A friend shared this fantastic resource about [statistical] Causal Inference, about which I know very little. This book (and website) looks like a great place to start, and it’s very well made. The combination of theory, demonstration / application and exercises for doing the actual real thing it’s talking about on real data looks great, and his definition of competency just about sums up what I’d like to understand in a world of data and statistics. Recommended.

So how would I define causal inference? Causal inference is the leveraging of theory and deep knowledge of institutional details to estimate the impact of events and choices on a given outcome of interest. It is not a new field; humans have been obsessing over causality since antiquity. But what is new is the progress we believe we’ve made in estimating causal effects both inside and outside the laboratory. Some date the beginning of this new, modern causal inference to Fisher (1935), Haavelmo (1943), or Rubin (1974). Some connect it to the work of early pioneers like [pioneering researcher into the cause of Cholera] John Snow…

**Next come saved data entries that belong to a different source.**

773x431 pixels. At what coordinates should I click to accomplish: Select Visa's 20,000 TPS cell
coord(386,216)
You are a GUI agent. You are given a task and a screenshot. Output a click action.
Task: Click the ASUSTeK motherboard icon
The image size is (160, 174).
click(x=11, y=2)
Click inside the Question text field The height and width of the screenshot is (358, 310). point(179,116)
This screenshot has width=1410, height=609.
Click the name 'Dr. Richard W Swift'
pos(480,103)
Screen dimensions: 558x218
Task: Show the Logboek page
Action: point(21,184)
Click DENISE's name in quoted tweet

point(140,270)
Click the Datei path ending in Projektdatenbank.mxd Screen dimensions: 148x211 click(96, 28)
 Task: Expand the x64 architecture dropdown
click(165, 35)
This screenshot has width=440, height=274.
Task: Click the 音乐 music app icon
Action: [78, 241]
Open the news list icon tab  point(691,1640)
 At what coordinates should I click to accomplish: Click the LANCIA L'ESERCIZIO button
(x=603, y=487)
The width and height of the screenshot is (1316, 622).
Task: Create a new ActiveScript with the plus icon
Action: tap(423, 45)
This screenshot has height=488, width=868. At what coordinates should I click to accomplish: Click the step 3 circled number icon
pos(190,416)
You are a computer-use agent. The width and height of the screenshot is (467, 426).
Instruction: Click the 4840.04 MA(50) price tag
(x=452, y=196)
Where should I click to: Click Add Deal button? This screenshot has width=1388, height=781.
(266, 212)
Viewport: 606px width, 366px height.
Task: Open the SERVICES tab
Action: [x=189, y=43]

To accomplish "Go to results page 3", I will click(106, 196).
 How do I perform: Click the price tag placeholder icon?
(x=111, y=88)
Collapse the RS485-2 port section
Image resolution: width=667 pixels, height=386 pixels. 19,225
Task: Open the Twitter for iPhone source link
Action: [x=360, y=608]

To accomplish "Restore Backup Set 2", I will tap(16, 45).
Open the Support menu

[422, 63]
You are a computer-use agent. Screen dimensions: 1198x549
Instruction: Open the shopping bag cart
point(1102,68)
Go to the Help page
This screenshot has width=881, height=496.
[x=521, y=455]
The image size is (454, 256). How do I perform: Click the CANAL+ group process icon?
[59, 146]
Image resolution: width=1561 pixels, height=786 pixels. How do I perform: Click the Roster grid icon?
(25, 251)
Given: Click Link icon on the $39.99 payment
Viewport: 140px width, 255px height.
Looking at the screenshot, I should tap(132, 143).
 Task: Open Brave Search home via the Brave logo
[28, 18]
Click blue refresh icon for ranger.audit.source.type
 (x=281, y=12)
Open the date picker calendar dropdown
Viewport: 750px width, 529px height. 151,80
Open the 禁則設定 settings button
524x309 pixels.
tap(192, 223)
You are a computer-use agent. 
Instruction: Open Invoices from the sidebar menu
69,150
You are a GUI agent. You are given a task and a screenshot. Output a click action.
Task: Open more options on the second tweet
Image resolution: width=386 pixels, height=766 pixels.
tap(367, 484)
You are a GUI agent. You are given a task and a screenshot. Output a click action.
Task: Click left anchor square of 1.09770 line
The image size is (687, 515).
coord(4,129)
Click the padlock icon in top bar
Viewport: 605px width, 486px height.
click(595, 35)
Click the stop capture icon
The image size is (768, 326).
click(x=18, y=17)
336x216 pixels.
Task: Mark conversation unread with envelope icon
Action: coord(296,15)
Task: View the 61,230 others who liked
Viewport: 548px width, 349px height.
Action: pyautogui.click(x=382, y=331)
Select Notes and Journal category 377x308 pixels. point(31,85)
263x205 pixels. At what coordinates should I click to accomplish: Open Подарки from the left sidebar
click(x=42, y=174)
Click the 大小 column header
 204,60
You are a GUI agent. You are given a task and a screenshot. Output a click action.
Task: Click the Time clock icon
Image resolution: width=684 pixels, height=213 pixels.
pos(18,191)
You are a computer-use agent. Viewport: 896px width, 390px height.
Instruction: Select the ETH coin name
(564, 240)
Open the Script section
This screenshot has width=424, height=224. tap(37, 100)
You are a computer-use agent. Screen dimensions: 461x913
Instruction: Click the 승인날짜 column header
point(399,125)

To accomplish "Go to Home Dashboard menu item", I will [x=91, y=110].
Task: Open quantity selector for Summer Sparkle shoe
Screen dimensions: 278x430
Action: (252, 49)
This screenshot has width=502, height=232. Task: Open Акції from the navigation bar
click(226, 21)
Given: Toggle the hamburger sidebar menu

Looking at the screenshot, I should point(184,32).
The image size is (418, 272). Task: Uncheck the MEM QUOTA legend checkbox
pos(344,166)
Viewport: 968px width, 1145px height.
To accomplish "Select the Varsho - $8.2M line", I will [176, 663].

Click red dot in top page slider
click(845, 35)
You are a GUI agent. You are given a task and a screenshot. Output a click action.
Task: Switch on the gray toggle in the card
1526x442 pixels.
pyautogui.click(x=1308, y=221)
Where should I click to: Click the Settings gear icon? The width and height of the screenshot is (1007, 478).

But however you date its emergence, causal inference has now matured into a distinct field, and not surprisingly, you’re starting to see more and more treatments of it as such. It’s sometimes reviewed in a lengthy chapter on “program evaluation” in econometrics textbooks (Wooldridge 2010), or even given entire book-length treatments… The market is quietly adding books and articles about identifying causal effects with data all the time.

So why does Causal Inference: The Mixtape exist? Well, to put it bluntly, a readable introductory book with programming examples, data, and detailed exposition didn’t exist until this one. My book is an effort to fill that hole, because I believe what researchers really need is a guide that takes them from knowing almost nothing about causal inference to a place of competency. Competency in the sense that they are conversant and literate about what designs can and cannot do. Competency in the sense that they can take data, write code and, using theoretical and contextual knowledge, implement a reasonable design in one of their own projects. If this book helps someone do that, then this book will have had value, and that is all I can and should hope for.

Scott Cunningham – Causal Inference: The Mixtape

Note: it gets pretty technical pretty fast.

I'd love to hear your thoughts and recommended resources...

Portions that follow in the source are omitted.